With each passing block, the streets became increasingly unearthly. Entire homes had been buried under thick, undulating vines, succulent and smooth. They coiled around windows and doors, and slithered out across the lawns to envelop street signs and lampposts. Fleshy, tentacled trees—I have no other word—shouldered up to the sidewalk and intertwined their limbs in a dense, rippling canopy that blocked out the sky. And in that swimming underwater dim, everything pulsed with soft colors—pinks and pale yellows and blues—as if a single heartbeat throbbed in every living molecule. And everything smelled ripe and rich as gardenias just before they go to rot. And everything sang.

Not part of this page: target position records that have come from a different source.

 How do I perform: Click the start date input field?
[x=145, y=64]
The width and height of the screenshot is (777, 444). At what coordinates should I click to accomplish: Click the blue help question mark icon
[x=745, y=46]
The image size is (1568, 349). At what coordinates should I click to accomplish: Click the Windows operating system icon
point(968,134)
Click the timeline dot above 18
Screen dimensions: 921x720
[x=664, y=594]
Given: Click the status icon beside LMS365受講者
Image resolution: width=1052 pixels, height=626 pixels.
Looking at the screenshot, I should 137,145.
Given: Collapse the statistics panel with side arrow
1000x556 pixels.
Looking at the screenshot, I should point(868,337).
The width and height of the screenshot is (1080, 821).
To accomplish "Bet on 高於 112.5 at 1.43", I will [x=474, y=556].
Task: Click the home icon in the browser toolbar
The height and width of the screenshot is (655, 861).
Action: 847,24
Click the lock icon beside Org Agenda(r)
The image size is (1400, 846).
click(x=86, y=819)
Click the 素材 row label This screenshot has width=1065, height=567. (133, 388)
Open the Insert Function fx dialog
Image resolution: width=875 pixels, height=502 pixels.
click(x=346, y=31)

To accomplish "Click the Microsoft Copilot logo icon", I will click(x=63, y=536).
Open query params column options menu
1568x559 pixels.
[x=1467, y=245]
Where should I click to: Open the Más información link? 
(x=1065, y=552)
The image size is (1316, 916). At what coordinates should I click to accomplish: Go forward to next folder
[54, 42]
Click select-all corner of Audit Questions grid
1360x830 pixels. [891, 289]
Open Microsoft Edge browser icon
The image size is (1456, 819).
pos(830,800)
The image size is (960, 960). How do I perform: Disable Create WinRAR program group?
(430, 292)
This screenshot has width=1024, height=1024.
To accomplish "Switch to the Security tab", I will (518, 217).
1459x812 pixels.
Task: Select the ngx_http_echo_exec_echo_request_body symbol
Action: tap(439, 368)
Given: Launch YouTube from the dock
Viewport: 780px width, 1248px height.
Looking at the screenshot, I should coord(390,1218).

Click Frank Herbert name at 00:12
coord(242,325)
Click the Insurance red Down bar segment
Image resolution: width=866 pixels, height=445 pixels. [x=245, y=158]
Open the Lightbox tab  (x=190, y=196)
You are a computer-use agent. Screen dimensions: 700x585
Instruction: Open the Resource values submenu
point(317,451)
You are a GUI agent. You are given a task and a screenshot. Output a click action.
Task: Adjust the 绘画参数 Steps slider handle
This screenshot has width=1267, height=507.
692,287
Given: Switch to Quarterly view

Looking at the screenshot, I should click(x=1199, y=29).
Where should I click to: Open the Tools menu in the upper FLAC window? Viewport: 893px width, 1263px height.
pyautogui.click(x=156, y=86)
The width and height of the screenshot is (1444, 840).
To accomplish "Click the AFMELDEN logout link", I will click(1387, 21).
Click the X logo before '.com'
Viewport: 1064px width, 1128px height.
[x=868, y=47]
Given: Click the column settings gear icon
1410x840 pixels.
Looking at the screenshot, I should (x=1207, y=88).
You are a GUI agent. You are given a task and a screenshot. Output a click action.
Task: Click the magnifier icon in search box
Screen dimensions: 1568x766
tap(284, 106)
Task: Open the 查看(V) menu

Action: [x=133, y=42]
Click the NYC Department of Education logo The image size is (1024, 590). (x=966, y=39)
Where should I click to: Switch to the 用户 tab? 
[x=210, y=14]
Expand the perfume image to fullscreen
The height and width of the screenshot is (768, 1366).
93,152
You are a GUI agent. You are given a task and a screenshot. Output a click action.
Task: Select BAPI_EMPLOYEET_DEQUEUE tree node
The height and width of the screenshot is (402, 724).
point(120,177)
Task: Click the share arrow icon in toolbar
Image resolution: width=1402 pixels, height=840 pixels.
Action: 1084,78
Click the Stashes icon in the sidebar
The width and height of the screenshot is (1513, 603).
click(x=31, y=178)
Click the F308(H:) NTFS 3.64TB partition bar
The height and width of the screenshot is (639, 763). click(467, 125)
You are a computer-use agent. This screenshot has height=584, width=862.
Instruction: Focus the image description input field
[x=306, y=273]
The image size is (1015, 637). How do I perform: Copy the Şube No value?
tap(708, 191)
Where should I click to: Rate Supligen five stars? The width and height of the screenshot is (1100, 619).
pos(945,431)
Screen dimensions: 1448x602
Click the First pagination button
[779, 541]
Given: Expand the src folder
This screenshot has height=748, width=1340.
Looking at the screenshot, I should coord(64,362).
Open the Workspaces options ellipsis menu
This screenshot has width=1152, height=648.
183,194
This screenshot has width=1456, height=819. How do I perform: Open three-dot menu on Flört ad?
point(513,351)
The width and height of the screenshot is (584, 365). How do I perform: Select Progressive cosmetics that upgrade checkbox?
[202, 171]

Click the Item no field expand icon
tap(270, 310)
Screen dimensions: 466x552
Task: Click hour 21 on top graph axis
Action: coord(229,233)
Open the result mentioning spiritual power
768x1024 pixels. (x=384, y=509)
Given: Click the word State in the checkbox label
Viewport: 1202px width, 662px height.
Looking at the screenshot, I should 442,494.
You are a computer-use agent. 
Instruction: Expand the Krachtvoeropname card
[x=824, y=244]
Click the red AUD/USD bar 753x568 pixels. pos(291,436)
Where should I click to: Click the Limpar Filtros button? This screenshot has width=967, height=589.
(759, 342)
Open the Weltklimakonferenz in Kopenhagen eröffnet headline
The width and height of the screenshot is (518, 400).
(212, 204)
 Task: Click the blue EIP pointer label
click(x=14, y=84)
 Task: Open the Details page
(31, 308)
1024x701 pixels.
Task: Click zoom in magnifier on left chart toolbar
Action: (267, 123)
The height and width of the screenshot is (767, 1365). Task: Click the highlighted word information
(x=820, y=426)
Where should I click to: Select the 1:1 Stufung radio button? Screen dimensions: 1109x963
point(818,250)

I sometimes hear it still, that soft, arrhythmic music, ethereal, and eerie as the tones of a theremin. It got under my skin somehow. It got inside my head, like an itch I couldn’t reach to scratch. There was something beautiful about it, and something peaceful, and something utterly cruel. If you listened to it too long, I thought, you might never want to hear anything else again. I wondered if this was what Joan meant when she told me that we could be free, because it didn’t sound like freedom to me. It sounded like the worst kind of bondage. It sounded like slavery.